What to work on: The answer should be each line from the entries below that has the word "statt" in it.

[Opening The records section]

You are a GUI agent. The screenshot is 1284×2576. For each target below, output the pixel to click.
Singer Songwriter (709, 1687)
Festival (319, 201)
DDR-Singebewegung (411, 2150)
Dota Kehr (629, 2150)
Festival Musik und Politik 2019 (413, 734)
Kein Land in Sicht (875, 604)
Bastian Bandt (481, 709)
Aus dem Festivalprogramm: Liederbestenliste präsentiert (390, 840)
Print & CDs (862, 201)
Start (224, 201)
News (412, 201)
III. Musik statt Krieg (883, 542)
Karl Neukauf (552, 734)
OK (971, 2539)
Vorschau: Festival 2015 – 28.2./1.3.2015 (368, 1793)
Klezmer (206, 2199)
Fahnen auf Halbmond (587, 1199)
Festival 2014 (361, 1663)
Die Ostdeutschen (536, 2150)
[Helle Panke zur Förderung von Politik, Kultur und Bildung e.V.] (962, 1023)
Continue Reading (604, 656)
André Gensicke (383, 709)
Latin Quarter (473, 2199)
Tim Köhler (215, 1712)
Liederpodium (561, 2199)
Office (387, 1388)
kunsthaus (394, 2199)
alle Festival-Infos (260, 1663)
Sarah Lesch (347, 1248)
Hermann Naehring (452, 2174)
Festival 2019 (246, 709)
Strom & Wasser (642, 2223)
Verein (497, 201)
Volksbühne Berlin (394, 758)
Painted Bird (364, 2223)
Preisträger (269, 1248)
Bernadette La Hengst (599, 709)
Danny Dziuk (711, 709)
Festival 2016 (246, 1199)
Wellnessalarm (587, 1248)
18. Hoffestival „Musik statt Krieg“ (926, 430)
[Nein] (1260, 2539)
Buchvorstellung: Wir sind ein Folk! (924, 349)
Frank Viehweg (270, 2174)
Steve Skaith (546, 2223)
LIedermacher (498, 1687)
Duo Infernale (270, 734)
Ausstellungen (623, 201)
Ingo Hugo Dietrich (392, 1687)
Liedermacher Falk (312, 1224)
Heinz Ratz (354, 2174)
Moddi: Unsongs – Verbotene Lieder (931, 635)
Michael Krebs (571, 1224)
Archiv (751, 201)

[Closing The records section]

Written response:
III. Musik statt Krieg (883, 542)
18. Hoffestival „Musik statt Krieg“ (926, 430)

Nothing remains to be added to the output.